◆ THE REQUEST ◆
Lay out everything from the line containing "Viewport: 748px width, 595px height." down to the last line as a Markdown table with the columns "No." and "Line", giving only those lines and skipping blank ones. Leave the pictures out.

— start of ROWS —

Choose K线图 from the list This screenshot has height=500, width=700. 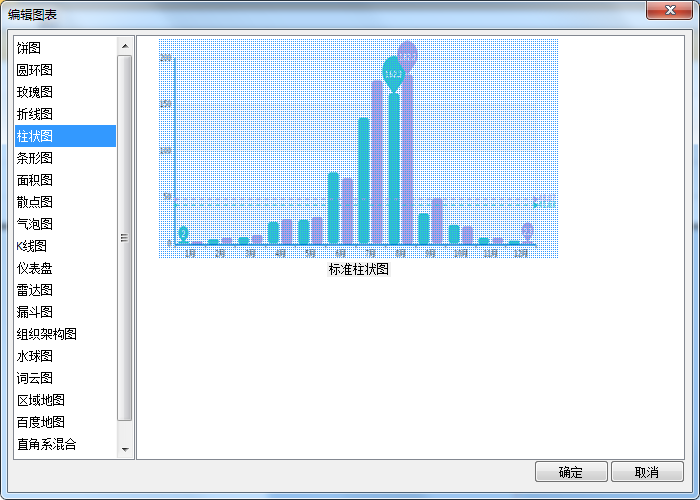tap(33, 246)
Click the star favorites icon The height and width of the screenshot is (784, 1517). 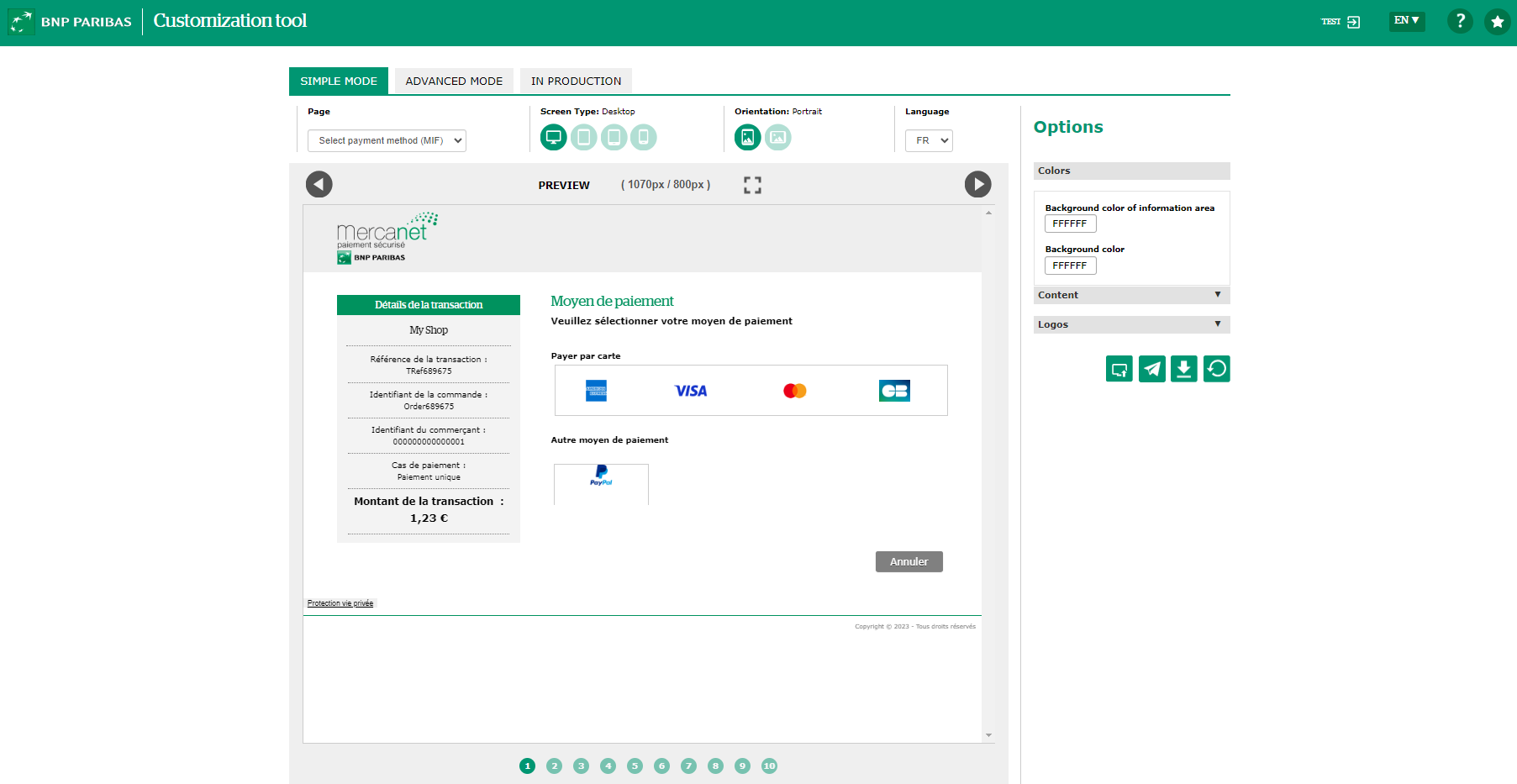(1498, 21)
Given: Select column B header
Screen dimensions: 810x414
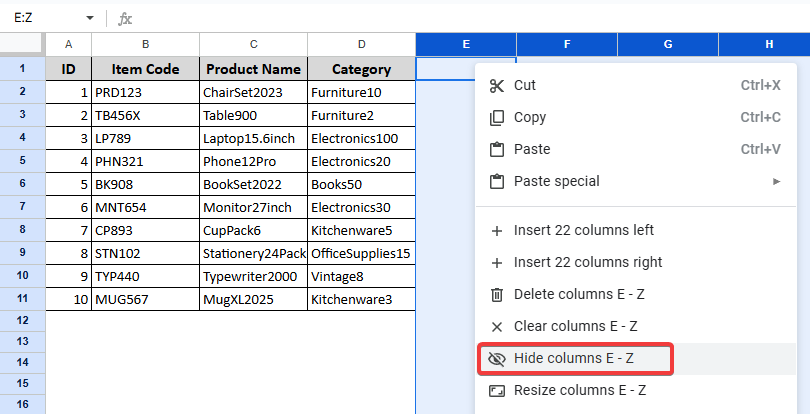Looking at the screenshot, I should [146, 44].
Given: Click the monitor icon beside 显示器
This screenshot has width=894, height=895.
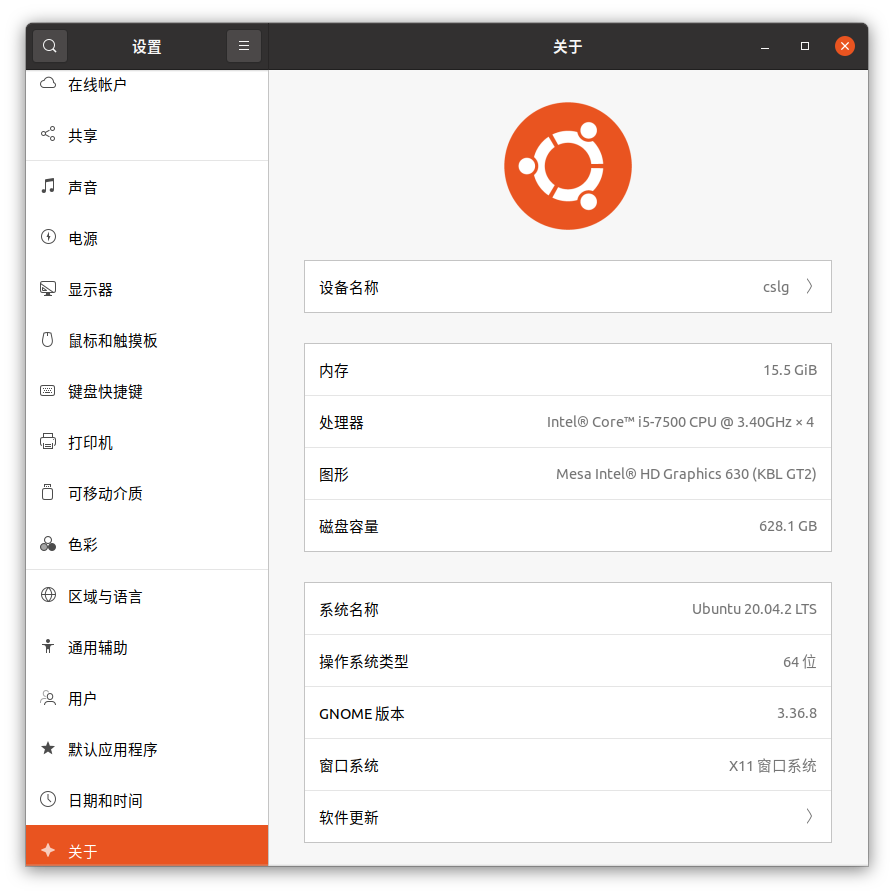Looking at the screenshot, I should (48, 289).
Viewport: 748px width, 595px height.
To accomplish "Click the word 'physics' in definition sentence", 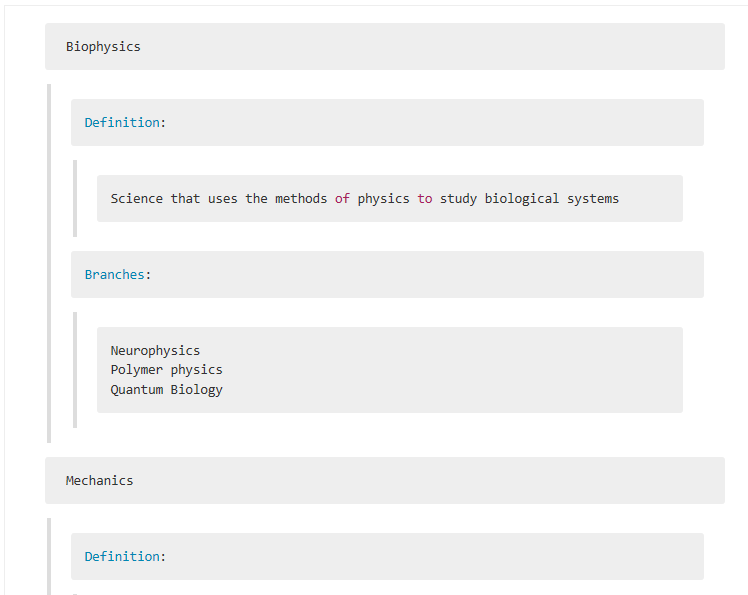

— end of ROWS —

◆ OUTPUT ◆
| No. | Line |
|---|---|
| 1 | Viewport: 748px width, 595px height. |
| 2 | To accomplish "Click the word 'physics' in definition sentence",  |